→ What you need to do
What you write must match the records exactly, except for the images, which are left out.

→ Task input
------------------------------------

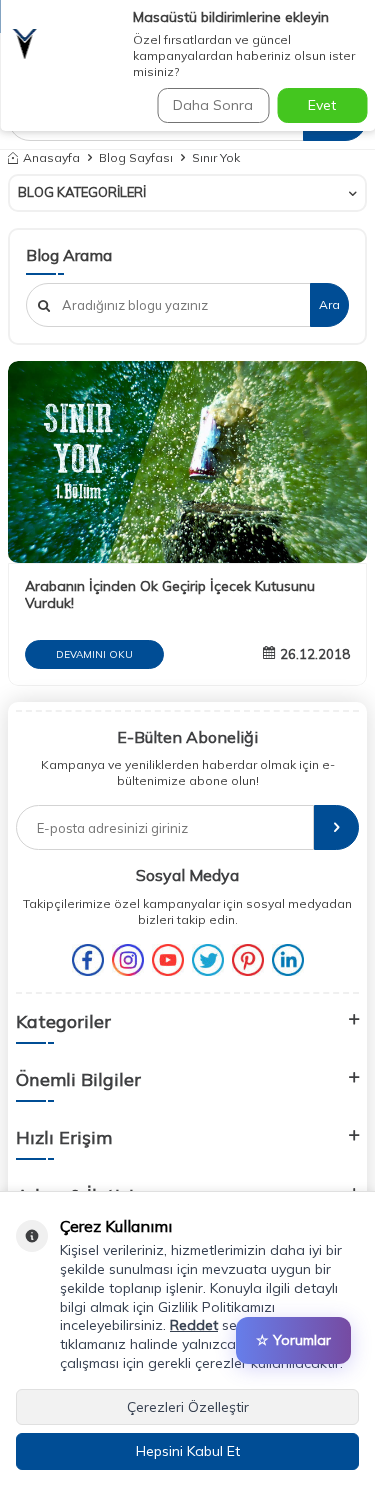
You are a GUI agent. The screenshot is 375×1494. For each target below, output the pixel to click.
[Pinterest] (248, 960)
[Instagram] (128, 960)
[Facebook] (88, 960)
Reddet (194, 1325)
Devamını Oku (94, 654)
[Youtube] (168, 960)
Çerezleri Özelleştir (188, 1407)
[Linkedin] (288, 960)
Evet (322, 105)
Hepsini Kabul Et (188, 1451)
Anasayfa (51, 157)
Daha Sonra (213, 105)
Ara (329, 304)
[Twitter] (208, 960)
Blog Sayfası (136, 157)
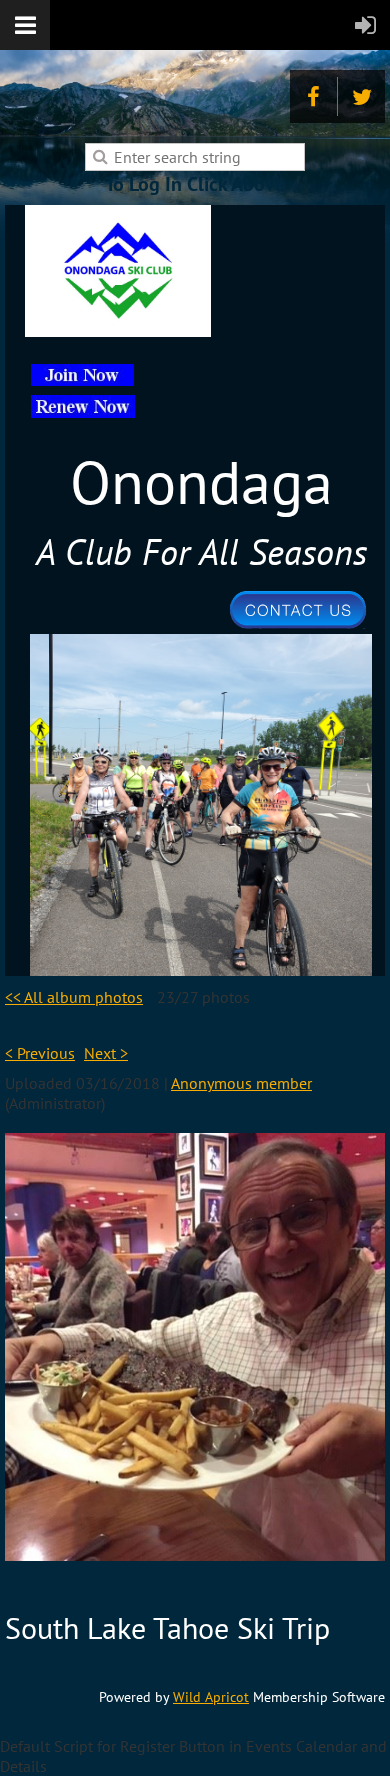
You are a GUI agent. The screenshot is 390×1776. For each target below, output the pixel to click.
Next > (106, 1053)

------------------------------------

→ Solution to this task
You are a GUI agent. The screenshot is 375×1494. For each target below, output the pixel to click.
[Pinterest] (248, 960)
[Instagram] (128, 960)
[Facebook] (88, 960)
Reddet (194, 1325)
Devamını Oku (94, 654)
[Youtube] (168, 960)
Çerezleri Özelleştir (188, 1407)
[Linkedin] (288, 960)
Evet (322, 105)
Hepsini Kabul Et (188, 1451)
Anasayfa (51, 157)
Daha Sonra (213, 105)
Ara (329, 304)
[Twitter] (208, 960)
Blog Sayfası (136, 157)
You are a GUI agent. The screenshot is 390×1776. For each target below, output the pixel to click.
Next > (106, 1053)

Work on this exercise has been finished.